Todos estes fatores, intrinsicamente subjetivos, ou são irrelevantes para o vendedor, ou jogam contra o comprador. Como vendedor, basicamente devia-me preocupar com duas coisas: encontrar a pessoa que está disposta a pagar mais pela minha casa, e saber quanto é que a segunda pessoa que mais quereria pagar pela casa está disposta a dar. Se eu for um bom vendedor, a primeira pessoa ficará com a casa, e pagará pelo menos o valor da segunda (e sim, tão próximo como possível do valor da primeira).
Ora, saber que um potencial comprador terá de incorrer em custos avultados para transformar a casa naquilo que ela quer, ou que acha terríveis certos detalhes da casa, o que me diz? Se eu acreditar nele, diz-me que é improvável que aquela pessoa seja a que tem maior valor para a minha casa, pelo que me tornará menos, e não mais, interessado em vender-lha. Se eu não acreditar nele, e ele for mesmo a pessoa que quer pagar mais, a informação que ele quer passar é-me irrelevante porque a premissa inicial é que eu não acredito nele.

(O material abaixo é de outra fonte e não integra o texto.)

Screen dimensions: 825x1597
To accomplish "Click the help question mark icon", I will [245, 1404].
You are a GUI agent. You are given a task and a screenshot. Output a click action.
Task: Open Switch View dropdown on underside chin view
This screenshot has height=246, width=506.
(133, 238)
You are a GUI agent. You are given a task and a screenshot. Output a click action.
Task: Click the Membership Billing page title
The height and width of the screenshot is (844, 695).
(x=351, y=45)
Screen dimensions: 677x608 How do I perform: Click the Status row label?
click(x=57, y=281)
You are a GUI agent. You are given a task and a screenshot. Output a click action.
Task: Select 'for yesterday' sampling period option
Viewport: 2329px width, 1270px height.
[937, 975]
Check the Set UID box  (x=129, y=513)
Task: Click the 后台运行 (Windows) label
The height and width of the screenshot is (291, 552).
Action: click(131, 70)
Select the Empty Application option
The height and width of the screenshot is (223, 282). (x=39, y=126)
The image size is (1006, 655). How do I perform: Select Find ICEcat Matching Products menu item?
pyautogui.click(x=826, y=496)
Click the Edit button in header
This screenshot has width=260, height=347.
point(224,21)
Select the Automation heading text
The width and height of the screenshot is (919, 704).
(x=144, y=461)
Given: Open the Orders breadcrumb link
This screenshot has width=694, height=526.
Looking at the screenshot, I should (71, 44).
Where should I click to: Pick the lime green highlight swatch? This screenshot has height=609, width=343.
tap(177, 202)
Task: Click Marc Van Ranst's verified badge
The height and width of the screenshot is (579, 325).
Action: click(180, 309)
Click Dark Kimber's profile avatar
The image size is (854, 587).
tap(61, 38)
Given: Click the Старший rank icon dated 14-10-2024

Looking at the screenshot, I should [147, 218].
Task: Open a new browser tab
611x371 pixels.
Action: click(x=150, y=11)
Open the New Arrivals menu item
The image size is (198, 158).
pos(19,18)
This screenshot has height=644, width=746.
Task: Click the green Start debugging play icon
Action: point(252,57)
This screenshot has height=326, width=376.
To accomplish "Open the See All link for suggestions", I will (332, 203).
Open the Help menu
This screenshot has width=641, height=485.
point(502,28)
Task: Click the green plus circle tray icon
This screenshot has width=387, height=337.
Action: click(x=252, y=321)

Por fim, se eu achar que aquela pessoa é, ou está próxima de ser, a segunda pessoa com maior valor para a casa, a informação pode ser-me útil como vendedor - mas a sua disponibilização é inútil para o potencial comprador.
No entanto, estas práticas são muito comuns, pelo menos em Portugal. Os potenciais compradores fazem-no abundantemente, e os vendedores são influenciados por isso. O porquê seria então assunto para outro post.